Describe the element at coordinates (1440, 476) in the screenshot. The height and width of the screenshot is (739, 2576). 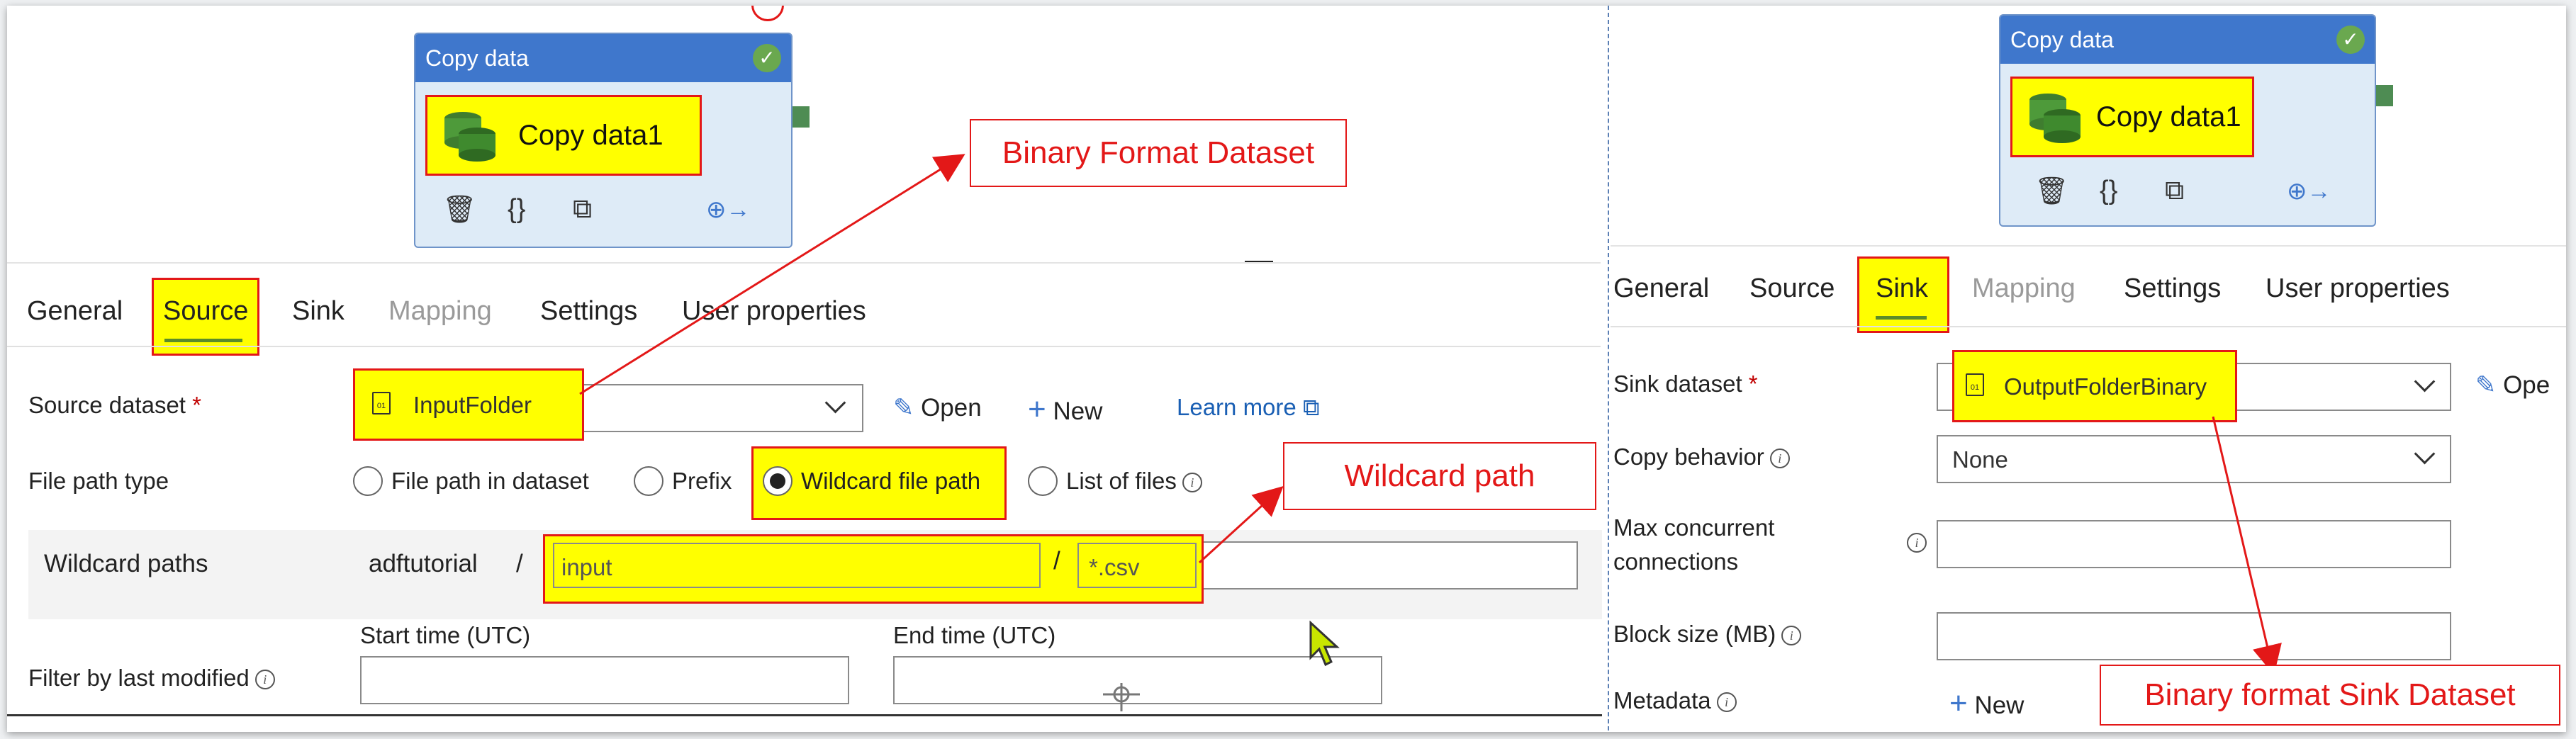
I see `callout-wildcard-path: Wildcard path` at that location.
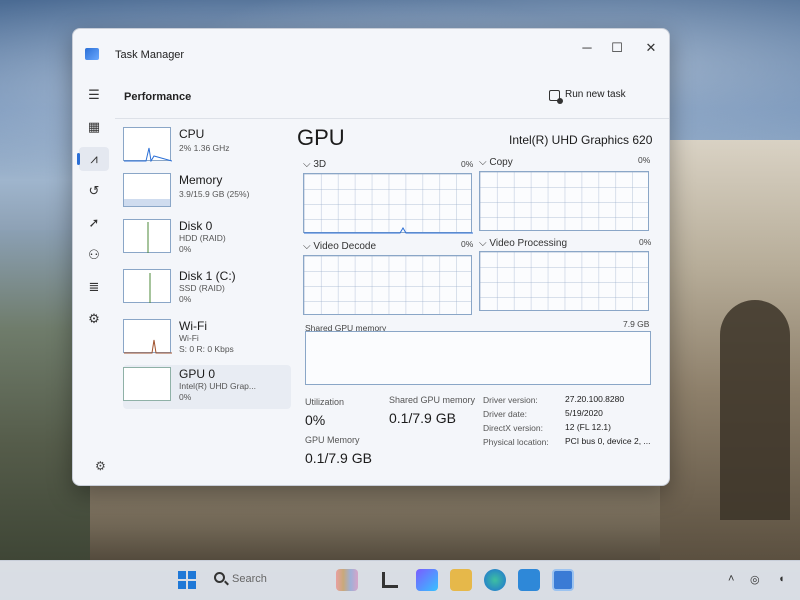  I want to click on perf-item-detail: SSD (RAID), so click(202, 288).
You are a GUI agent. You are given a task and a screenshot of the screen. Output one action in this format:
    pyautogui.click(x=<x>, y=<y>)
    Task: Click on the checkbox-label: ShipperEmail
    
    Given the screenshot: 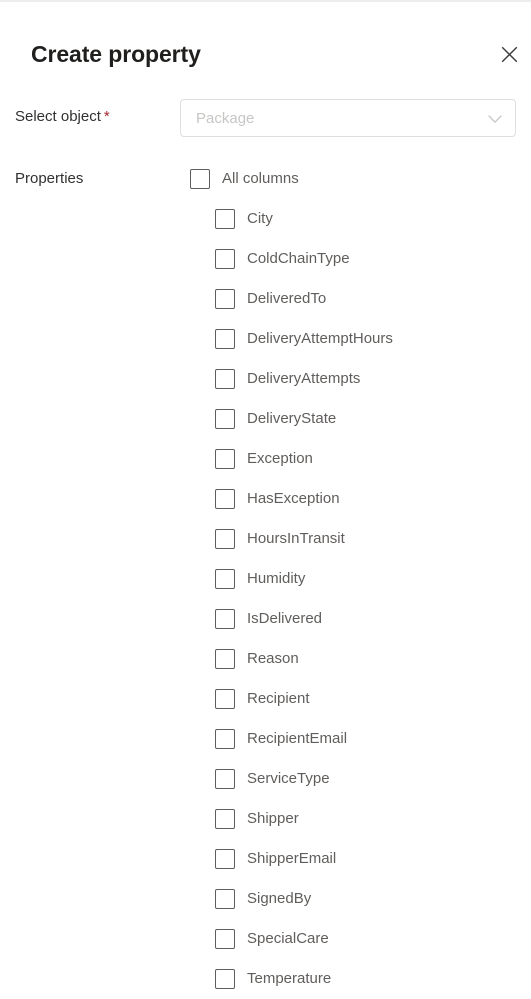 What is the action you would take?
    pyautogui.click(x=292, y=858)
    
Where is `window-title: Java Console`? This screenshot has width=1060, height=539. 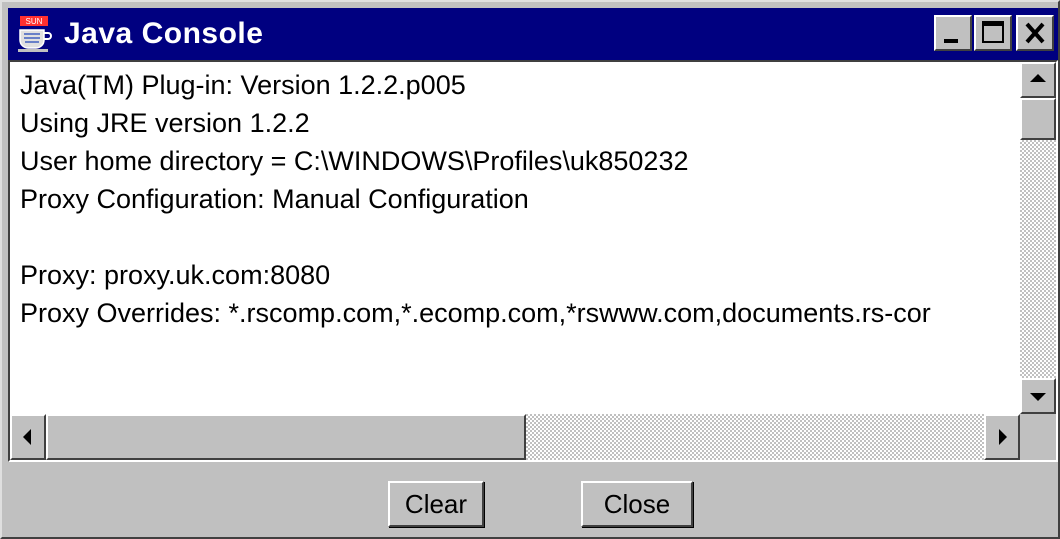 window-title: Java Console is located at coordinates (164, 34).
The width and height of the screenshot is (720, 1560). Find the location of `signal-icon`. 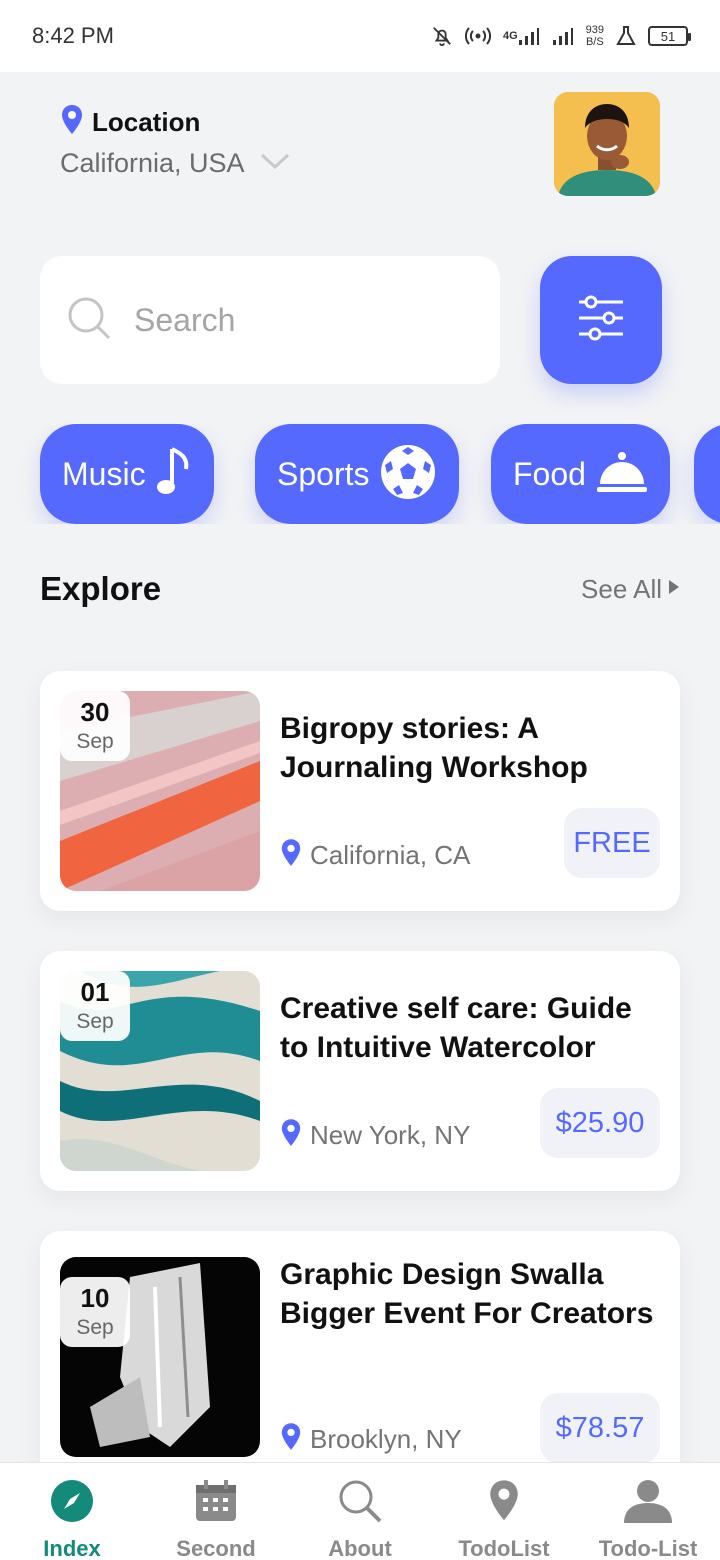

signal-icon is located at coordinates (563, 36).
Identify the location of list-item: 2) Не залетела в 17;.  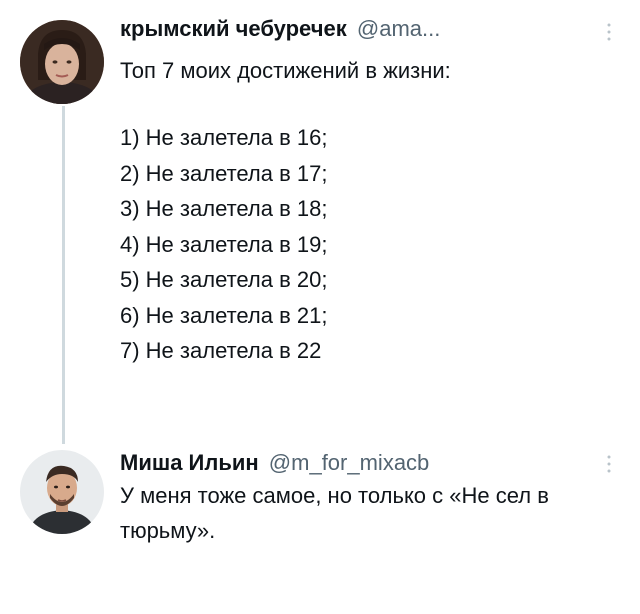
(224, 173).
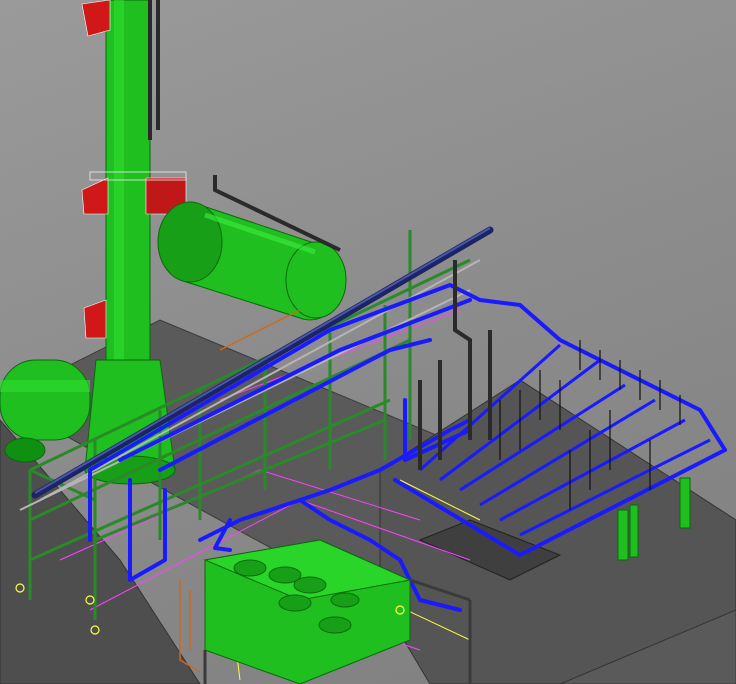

══════

- _Рабочее задание_
Представьте листинг в виде JSON-списка строк, начиная с самого начала и заканчивая строкой, где есть "I want to click". Каждой строке листинга соответствует одна строка списка, пустые строки опускаются, картинки в ответ не включаются.

- _Решение задания_
[
  "Describe the element at coordinates (1440, 476) in the screenshot. The height and width of the screenshot is (739, 2576). ",
  "I see `callout-wildcard-path: Wildcard path` at that location.",
  "  I want to click on perf-item-detail: SSD (RAID), so click(202, 288)."
]